Computer Crime Research Center


McAfee on cybercrime

Date: July 05, 2005

Cybercriminals have split into different classes, ranging from amateur cyber delinquents to professional cyber gangs, but they both share the same purpose of finding new ways to systematically commit illegal acts, according to McAfee's Virtual Criminology Report.

The findings have also discovered that information theft is the most damaging category of Internet crime, while viruses have been the most costly to businesses.

Before 2000, McAfee said that cybercriminals committed most of the crimes alone in an attempt to win fame in the cyber world, however, recently, cybercriminals have become more organised and professional because of the huge financial gains that can be made from the Internet without much risk.

Jimmy Kuo, the research fellow with McAfee AVERT, said that the report paints a clear picture of the growing threats and criminal actions taking place via the Internet.

"It is imperative that companies, government agencies and consumers alike take notice of this expanding class of criminals and take the appropriate actions to secure their networks and personal computers."

The report has found that the FBI estimates that cybercrime cost about US$400 billion in 2004; 28 people from six countries were arrested for being involved with one single global organised cybercrime; and the use of pseudonyms or online identities provides an anonymity that is attractive to criminals.

The 28 people who were arrested were involved with websites to buy and sell credit card information and false identities.
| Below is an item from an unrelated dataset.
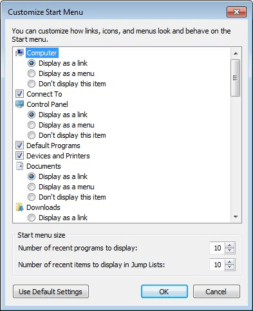Click the recent programs number field

(x=217, y=248)
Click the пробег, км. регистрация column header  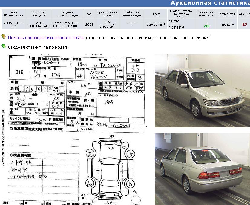coord(132,14)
They ended up buying and selling 1.7 million stolen credit card numbers, creating a loss to financial institutions of about US$4.3 million.
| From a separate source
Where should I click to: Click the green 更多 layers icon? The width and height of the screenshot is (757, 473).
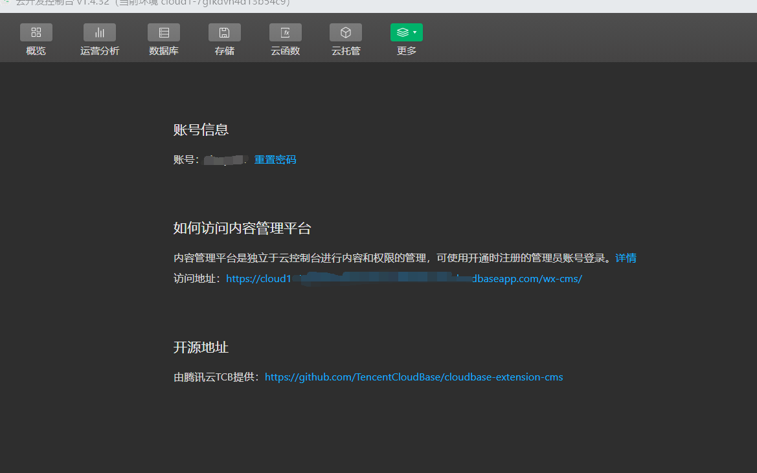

In addition, the report found that only five percent of cybercrimanls are ever caught or convicted.

McAfee also stated that criminal classes have evolved because in its early stages, the Internet was designed mainly for a finite group of users who used it as a way to exchange ideas and information among a relatively small community. However, the value and impact of Internet activities have escalated dramatically with its continued commercialism and expansion, attracting more and more criminals. For instance, in 2004, e-commerce reached US$70 billion in the U.S., an increase of 24 percent over 2003.